Noting that we only want to update \(u\) and not the embeddings or centroids, we can get

\[ \frac{\partial L}{\partial u} = (\hat y_i - y_i) \frac{\partial \hat y_i}{\partial u} = (\hat y_i - y_i) w_i^\top \]

And can perform gradient descent:

\[ u \leftarrow u - \lambda (\hat y_i - y_i) w_i^\top \]

Or in code:

# Before update
rated_ix, rating = 0, 2 # event rated and rating given
pred_ratings[rated_ix]
0.00020218347827034036
# Update
lr = 0.1  # step size / lambda
user_ratings -= lr * cluster_weights[rated_ix] * (pred_ratings[rated_ix] - rating)

# After update
pred_ratings = cluster_weights @ user_ratings
pred_ratings[rated_ix]
0.00040448075950620985

And that’s the basics. Later on, I’ll play with different optimizers that can account for sparse features, clustering algorithms, and so on. But for now, I just want to implement it.

Implementation

Assume we have embedded and clustered the bunch of past events and have the centroids. The basic idea is to fetch the events for the upcoming week Sundays and embed them. We then compute their distances to the centroids (or even the weights) and store them (the NumPy arrays as blobs in the db). And those are the only things we batch.

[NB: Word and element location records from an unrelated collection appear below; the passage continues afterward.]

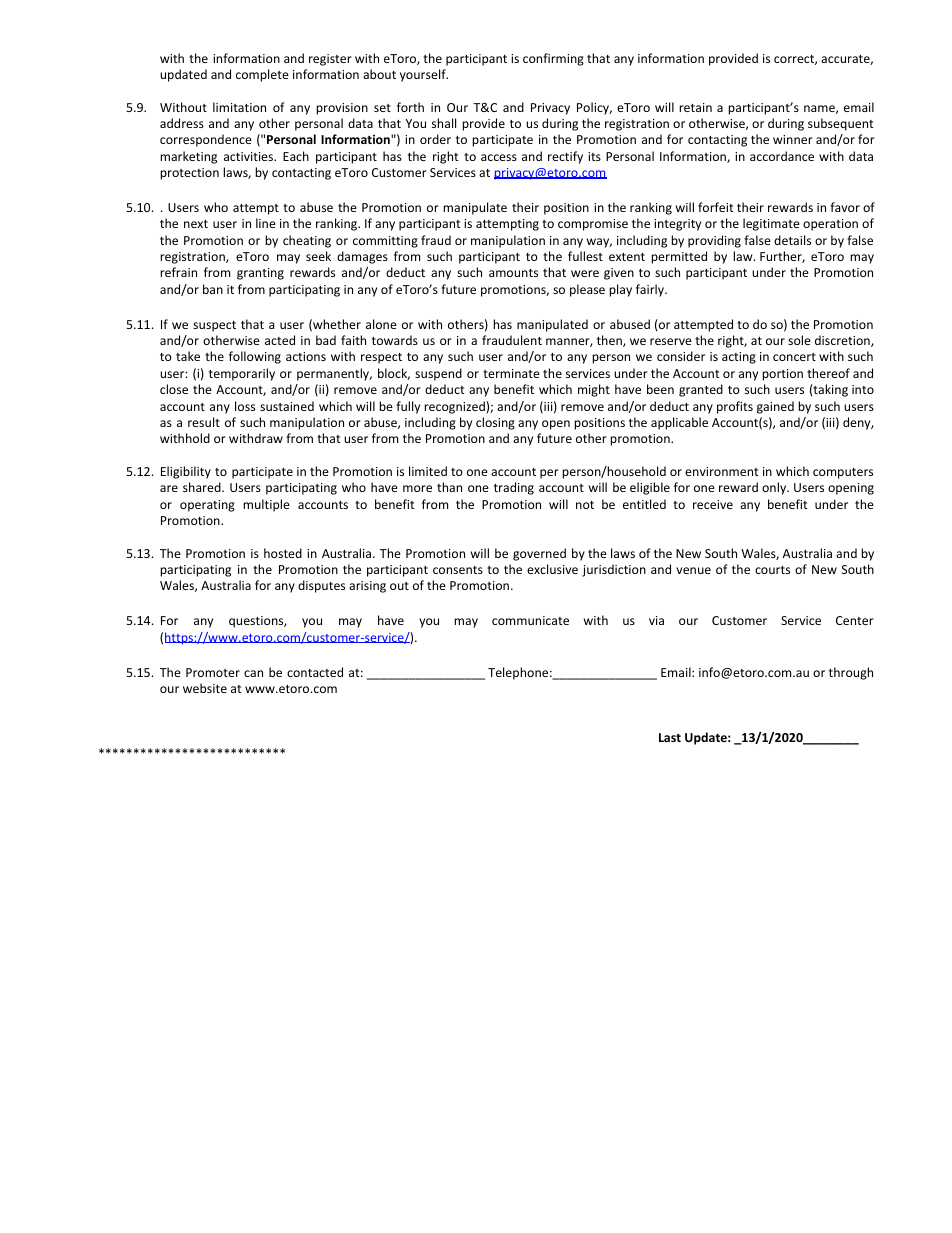 This screenshot has width=952, height=1233. Describe the element at coordinates (670, 737) in the screenshot. I see `Last` at that location.
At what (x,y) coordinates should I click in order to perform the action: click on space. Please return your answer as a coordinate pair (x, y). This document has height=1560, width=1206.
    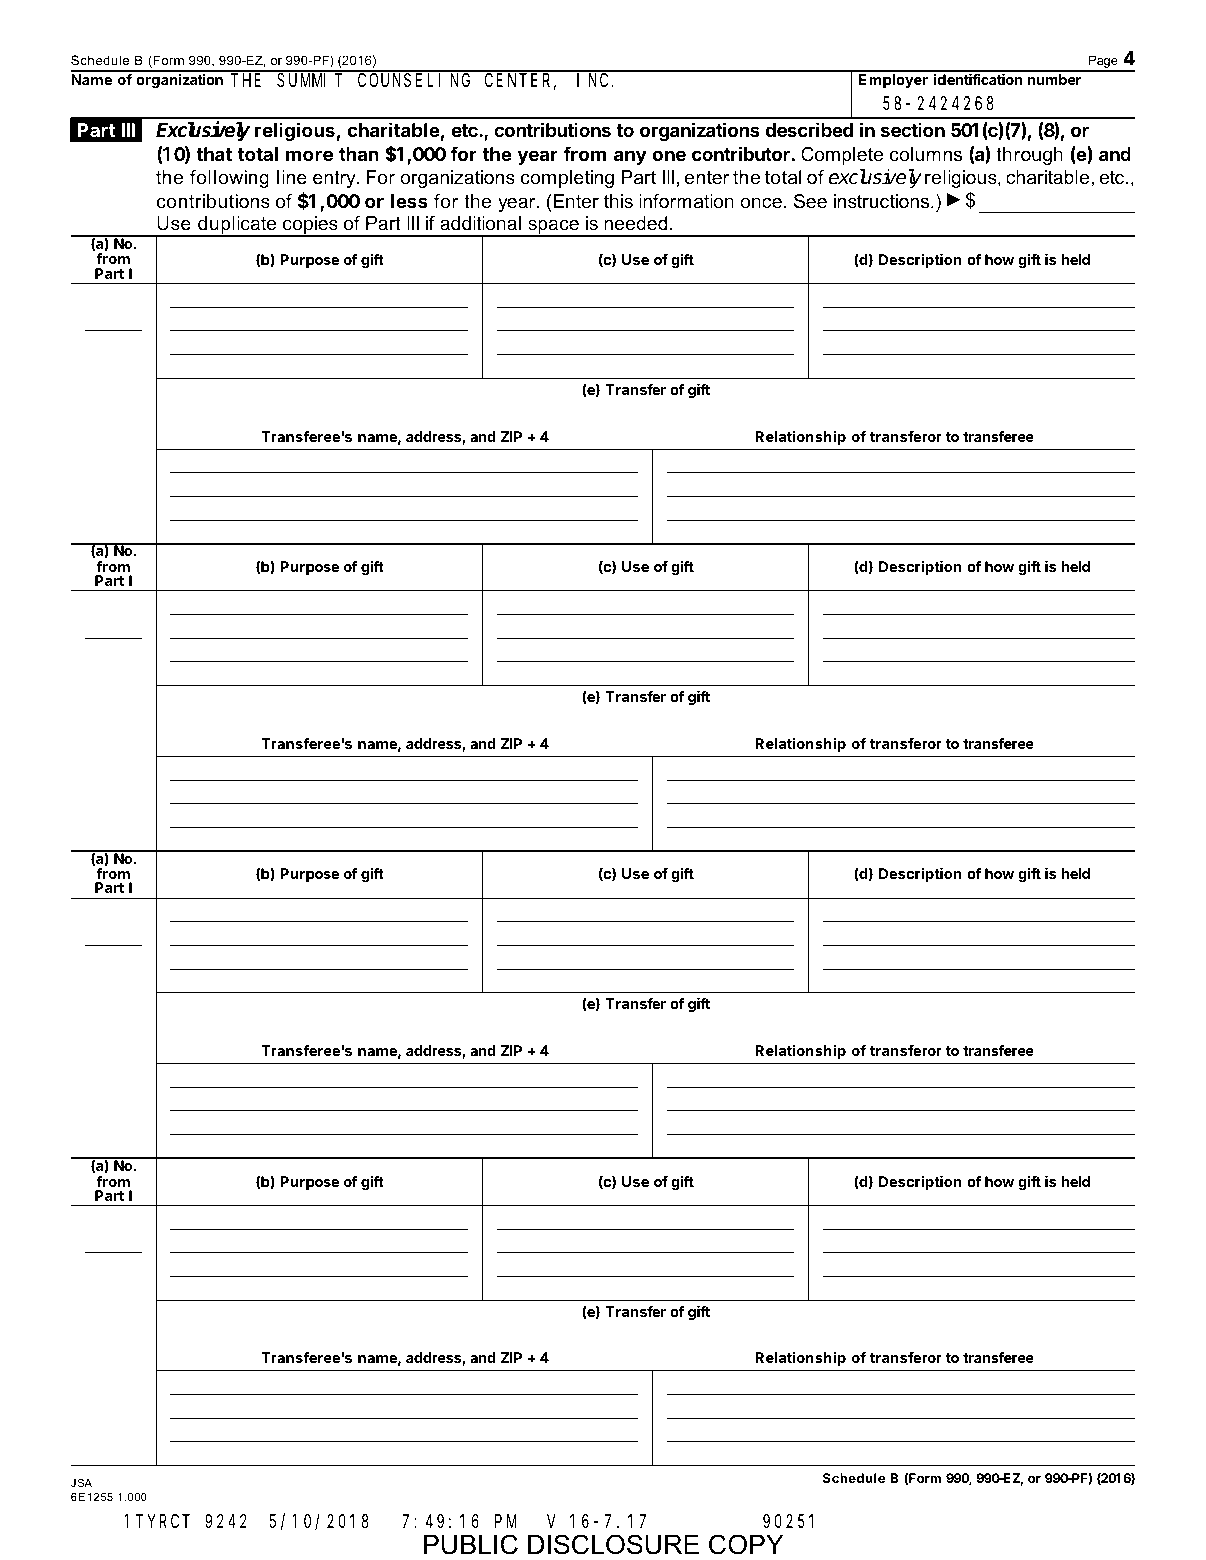
    Looking at the image, I should click on (553, 228).
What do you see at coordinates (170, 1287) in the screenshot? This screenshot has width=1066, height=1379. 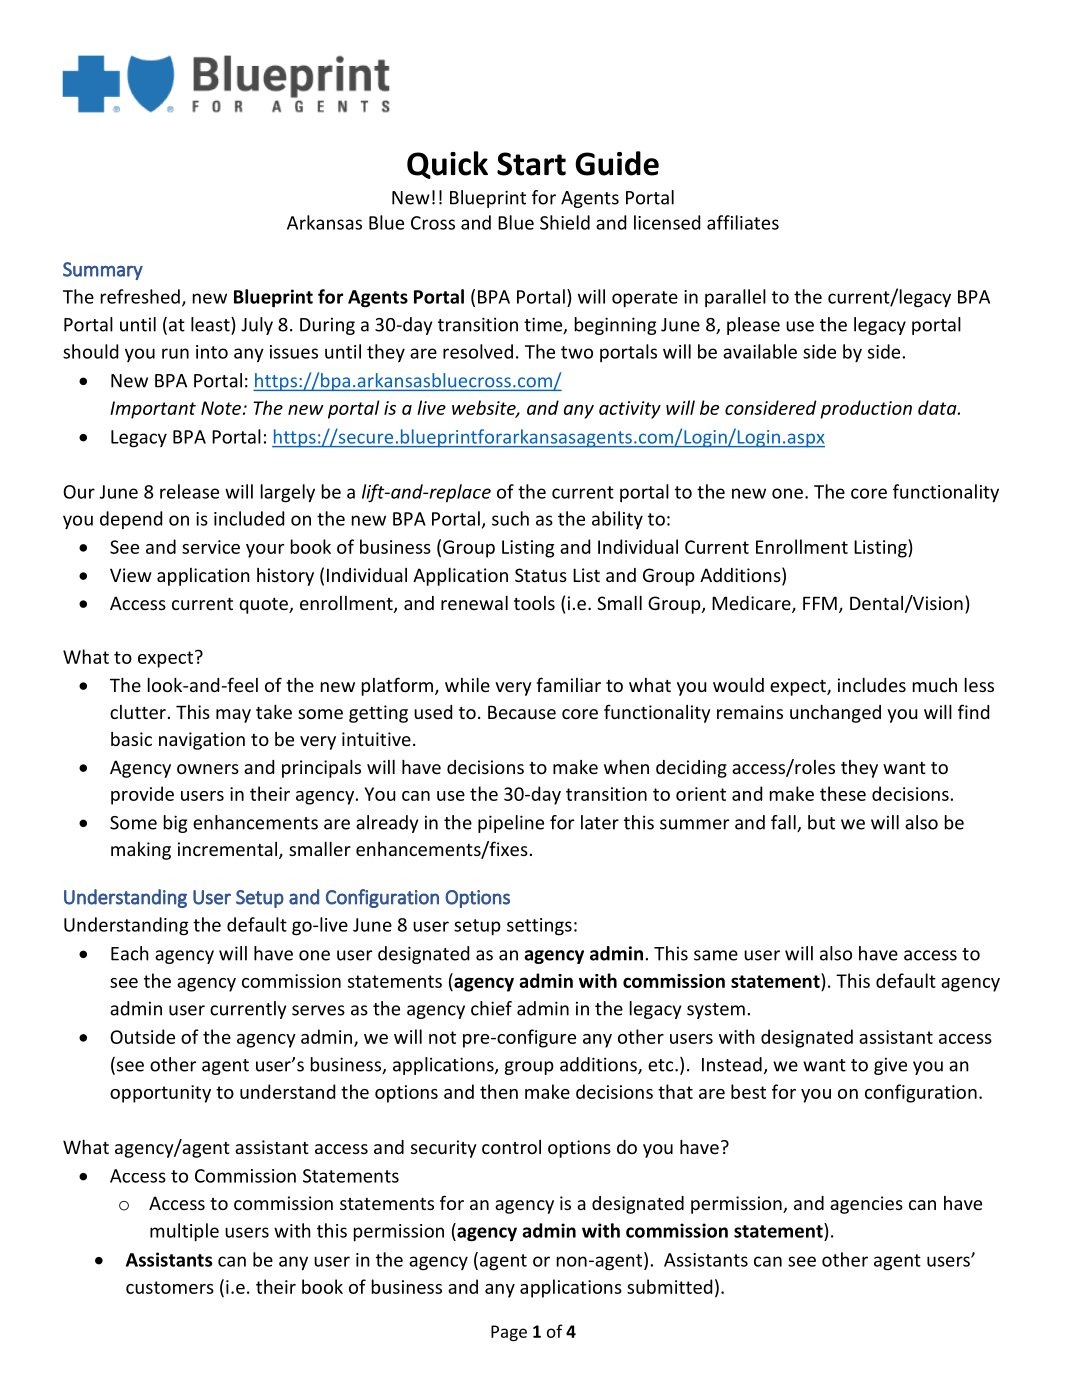 I see `customers` at bounding box center [170, 1287].
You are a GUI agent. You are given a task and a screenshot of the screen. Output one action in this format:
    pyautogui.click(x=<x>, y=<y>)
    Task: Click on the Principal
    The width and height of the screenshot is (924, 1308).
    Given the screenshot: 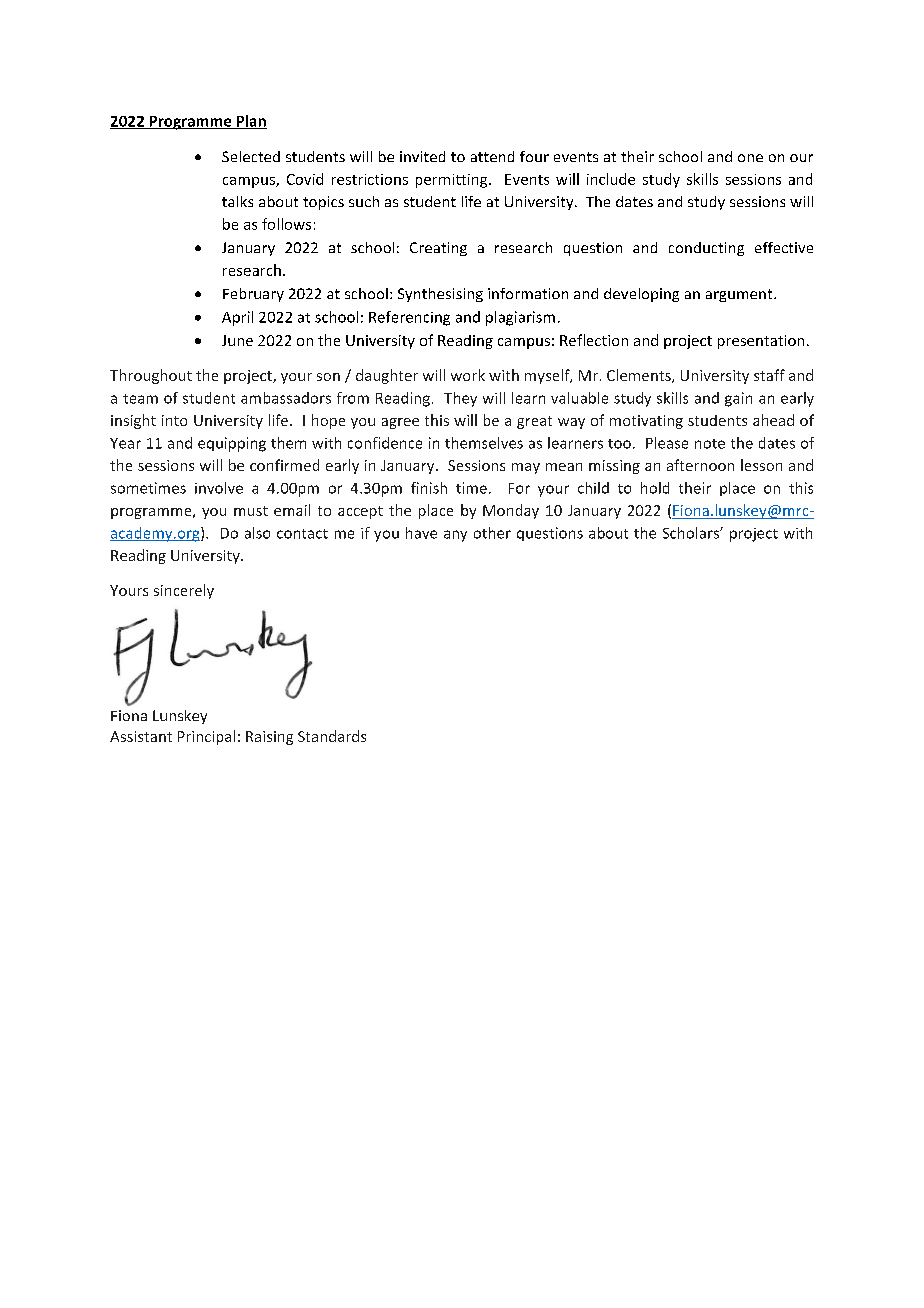 What is the action you would take?
    pyautogui.click(x=206, y=737)
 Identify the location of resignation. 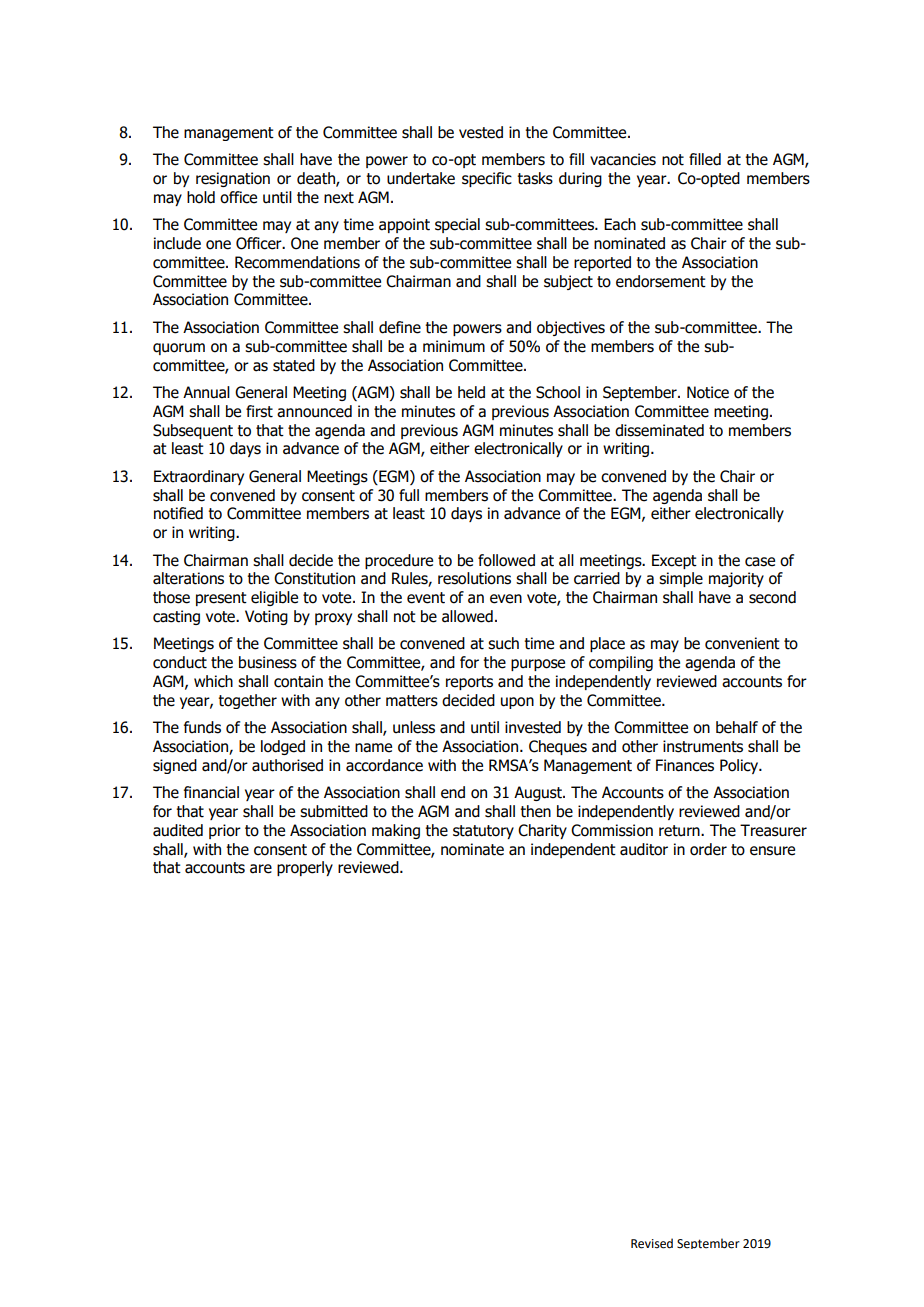
(233, 179).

I drew some inspiration and referenced from karpathy’s arxiv-sanity lite. For auth, I decided to go with Signin With Google as the university is on GSuite. Users can also join a community mailing list to get reminded weekly when recommendations are ready.

The code is openly available here and site hosted here.

A lot of room

for improvement. For example:

  • Once the clusters and centroids are computed, there is no way to change them. Either make sure they are good enough so that we never have to change them or come up with something different.
  • Find a way to set parameters (learning rate, inv. temperature) in a more principled way, or test thoroughly. Should each user have their own learning rate?

And I’m sure I’ll come up with others.